* **Assignment**: Extract the first line through the line containing "横浜市リフォーム (678, 1828)" from the listing below, exactly as written.
++++ Task inputs
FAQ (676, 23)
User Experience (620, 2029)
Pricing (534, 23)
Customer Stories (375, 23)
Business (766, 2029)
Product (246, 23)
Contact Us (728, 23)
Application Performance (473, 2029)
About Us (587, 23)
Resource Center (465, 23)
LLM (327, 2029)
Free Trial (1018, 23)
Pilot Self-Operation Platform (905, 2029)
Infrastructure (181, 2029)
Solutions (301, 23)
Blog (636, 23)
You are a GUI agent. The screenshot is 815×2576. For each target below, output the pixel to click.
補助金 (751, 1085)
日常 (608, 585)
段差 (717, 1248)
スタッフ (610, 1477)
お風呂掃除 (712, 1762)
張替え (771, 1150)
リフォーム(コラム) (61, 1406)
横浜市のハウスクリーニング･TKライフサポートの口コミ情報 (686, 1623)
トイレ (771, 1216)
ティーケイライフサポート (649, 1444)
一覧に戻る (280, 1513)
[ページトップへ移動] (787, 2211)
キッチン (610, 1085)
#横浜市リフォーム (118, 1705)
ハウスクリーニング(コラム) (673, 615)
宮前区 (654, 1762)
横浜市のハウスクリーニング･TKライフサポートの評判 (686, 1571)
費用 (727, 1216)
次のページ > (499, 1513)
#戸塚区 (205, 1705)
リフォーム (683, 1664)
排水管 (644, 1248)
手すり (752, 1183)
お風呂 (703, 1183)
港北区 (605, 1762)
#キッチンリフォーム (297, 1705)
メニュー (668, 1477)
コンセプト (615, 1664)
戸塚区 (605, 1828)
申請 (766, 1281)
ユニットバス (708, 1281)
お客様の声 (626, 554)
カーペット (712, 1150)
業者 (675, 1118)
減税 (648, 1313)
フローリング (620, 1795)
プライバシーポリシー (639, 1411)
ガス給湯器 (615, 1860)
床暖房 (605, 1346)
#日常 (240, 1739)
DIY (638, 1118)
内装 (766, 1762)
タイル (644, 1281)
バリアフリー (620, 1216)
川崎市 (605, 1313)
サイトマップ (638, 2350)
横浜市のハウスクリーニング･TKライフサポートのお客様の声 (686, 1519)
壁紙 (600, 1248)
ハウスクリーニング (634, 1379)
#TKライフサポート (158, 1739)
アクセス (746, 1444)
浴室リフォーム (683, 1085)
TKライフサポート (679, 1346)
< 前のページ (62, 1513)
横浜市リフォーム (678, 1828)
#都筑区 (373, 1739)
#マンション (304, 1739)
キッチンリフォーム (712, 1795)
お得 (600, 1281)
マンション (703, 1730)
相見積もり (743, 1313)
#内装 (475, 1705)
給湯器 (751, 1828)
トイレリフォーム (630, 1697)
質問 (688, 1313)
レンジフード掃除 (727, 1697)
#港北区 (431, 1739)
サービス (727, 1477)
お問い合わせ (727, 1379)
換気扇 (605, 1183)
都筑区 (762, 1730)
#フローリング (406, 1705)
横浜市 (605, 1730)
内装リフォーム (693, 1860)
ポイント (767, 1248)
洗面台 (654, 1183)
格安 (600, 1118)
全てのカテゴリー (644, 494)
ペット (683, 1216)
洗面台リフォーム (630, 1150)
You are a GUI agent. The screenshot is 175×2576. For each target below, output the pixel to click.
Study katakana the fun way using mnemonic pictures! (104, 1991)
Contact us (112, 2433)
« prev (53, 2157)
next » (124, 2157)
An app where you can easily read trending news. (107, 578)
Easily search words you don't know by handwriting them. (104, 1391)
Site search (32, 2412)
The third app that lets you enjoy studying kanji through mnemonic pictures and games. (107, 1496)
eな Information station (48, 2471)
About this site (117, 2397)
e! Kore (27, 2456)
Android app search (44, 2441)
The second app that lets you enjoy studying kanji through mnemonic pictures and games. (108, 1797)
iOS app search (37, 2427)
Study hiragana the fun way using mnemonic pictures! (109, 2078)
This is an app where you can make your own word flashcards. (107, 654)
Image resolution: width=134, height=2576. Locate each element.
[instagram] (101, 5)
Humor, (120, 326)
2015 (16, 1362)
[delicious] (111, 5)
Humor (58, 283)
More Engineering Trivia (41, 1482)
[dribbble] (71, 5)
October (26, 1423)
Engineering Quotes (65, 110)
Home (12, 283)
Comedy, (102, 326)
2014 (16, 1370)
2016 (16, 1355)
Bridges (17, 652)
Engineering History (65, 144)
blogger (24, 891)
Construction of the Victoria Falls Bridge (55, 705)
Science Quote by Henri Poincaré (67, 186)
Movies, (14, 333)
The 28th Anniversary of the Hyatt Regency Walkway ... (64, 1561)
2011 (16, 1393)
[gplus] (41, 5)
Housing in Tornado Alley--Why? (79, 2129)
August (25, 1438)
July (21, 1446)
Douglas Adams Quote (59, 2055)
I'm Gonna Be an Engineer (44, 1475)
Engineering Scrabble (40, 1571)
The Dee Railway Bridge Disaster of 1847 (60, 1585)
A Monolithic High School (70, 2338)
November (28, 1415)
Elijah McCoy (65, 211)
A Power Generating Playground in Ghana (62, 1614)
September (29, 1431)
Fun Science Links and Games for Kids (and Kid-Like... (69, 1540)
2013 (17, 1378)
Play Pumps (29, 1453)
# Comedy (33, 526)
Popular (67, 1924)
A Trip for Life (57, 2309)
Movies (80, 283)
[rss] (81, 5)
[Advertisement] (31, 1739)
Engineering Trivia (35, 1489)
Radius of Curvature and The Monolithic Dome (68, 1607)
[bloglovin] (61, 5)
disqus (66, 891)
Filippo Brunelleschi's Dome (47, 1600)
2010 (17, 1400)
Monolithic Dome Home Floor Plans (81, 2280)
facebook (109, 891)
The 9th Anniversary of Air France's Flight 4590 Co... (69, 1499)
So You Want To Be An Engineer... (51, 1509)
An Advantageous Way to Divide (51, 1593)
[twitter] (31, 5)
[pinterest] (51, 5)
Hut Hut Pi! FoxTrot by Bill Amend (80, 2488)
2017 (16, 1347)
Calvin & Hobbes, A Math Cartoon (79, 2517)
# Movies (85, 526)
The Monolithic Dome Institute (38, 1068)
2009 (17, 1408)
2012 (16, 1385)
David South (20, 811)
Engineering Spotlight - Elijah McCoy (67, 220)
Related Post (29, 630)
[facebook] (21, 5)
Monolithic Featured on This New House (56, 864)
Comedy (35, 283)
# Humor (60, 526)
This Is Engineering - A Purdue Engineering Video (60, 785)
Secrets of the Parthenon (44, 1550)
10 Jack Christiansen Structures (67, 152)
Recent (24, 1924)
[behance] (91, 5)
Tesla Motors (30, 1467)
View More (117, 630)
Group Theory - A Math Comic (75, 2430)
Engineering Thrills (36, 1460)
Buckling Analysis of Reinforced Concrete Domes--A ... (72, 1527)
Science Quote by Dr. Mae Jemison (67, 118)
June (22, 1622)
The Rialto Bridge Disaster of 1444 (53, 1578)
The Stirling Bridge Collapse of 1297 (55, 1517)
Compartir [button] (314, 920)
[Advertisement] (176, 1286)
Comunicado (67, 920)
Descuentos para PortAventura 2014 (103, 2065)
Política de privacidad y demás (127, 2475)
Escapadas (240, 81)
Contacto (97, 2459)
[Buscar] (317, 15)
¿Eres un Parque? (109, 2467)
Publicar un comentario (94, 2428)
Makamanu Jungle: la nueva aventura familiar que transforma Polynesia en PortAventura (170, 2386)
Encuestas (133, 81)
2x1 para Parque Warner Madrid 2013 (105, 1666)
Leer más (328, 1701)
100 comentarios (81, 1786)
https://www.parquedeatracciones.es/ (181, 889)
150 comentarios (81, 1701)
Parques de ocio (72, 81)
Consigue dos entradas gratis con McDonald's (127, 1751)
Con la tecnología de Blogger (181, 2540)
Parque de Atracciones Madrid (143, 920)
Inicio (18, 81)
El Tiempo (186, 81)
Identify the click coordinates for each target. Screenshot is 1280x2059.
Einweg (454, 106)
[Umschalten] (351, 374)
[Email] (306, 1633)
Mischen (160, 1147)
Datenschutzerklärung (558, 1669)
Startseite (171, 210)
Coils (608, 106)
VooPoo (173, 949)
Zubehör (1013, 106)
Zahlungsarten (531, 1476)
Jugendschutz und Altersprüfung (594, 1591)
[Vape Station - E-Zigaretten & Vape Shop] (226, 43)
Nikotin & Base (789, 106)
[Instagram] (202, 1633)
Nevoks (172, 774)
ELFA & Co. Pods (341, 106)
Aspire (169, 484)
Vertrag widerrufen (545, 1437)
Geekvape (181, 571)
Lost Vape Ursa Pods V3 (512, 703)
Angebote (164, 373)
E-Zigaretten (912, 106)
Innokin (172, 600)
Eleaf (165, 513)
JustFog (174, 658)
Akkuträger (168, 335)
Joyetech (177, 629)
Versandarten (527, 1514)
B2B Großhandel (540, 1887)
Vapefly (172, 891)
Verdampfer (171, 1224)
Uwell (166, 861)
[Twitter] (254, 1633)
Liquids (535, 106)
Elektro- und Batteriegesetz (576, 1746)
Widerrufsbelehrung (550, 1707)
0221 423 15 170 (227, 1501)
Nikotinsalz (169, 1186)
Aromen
++++++++
* **Solution to the problem**:
FAQ (676, 23)
User Experience (620, 2029)
Pricing (534, 23)
Customer Stories (375, 23)
Business (766, 2029)
Product (246, 23)
Contact Us (728, 23)
Application Performance (473, 2029)
About Us (587, 23)
Resource Center (465, 23)
LLM (327, 2029)
Free Trial (1018, 23)
Pilot Self-Operation Platform (905, 2029)
Infrastructure (181, 2029)
Solutions (301, 23)
Blog (636, 23)
You are a GUI agent. The screenshot is 815×2576. For each target below, output the pixel to click.
補助金 (751, 1085)
日常 (608, 585)
段差 (717, 1248)
スタッフ (610, 1477)
お風呂掃除 (712, 1762)
張替え (771, 1150)
リフォーム(コラム) (61, 1406)
横浜市のハウスクリーニング･TKライフサポートの口コミ情報 (686, 1623)
トイレ (771, 1216)
ティーケイライフサポート (649, 1444)
一覧に戻る (280, 1513)
[ページトップへ移動] (787, 2211)
キッチン (610, 1085)
#横浜市リフォーム (118, 1705)
ハウスクリーニング(コラム) (673, 615)
宮前区 (654, 1762)
横浜市のハウスクリーニング･TKライフサポートの評判 (686, 1571)
費用 (727, 1216)
次のページ > (499, 1513)
#戸塚区 (205, 1705)
リフォーム (683, 1664)
排水管 (644, 1248)
手すり (752, 1183)
お風呂 (703, 1183)
港北区 (605, 1762)
#キッチンリフォーム (297, 1705)
メニュー (668, 1477)
コンセプト (615, 1664)
戸塚区 (605, 1828)
申請 (766, 1281)
ユニットバス (708, 1281)
お客様の声 (626, 554)
カーペット (712, 1150)
業者 (675, 1118)
減税 (648, 1313)
フローリング (620, 1795)
プライバシーポリシー (639, 1411)
ガス給湯器 (615, 1860)
床暖房 (605, 1346)
#日常 (240, 1739)
DIY (638, 1118)
内装 (766, 1762)
タイル (644, 1281)
バリアフリー (620, 1216)
川崎市 (605, 1313)
サイトマップ (638, 2350)
横浜市のハウスクリーニング･TKライフサポートのお客様の声 (686, 1519)
壁紙 (600, 1248)
ハウスクリーニング (634, 1379)
#TKライフサポート (158, 1739)
アクセス (746, 1444)
浴室リフォーム (683, 1085)
TKライフサポート (679, 1346)
< 前のページ (62, 1513)
横浜市リフォーム (678, 1828)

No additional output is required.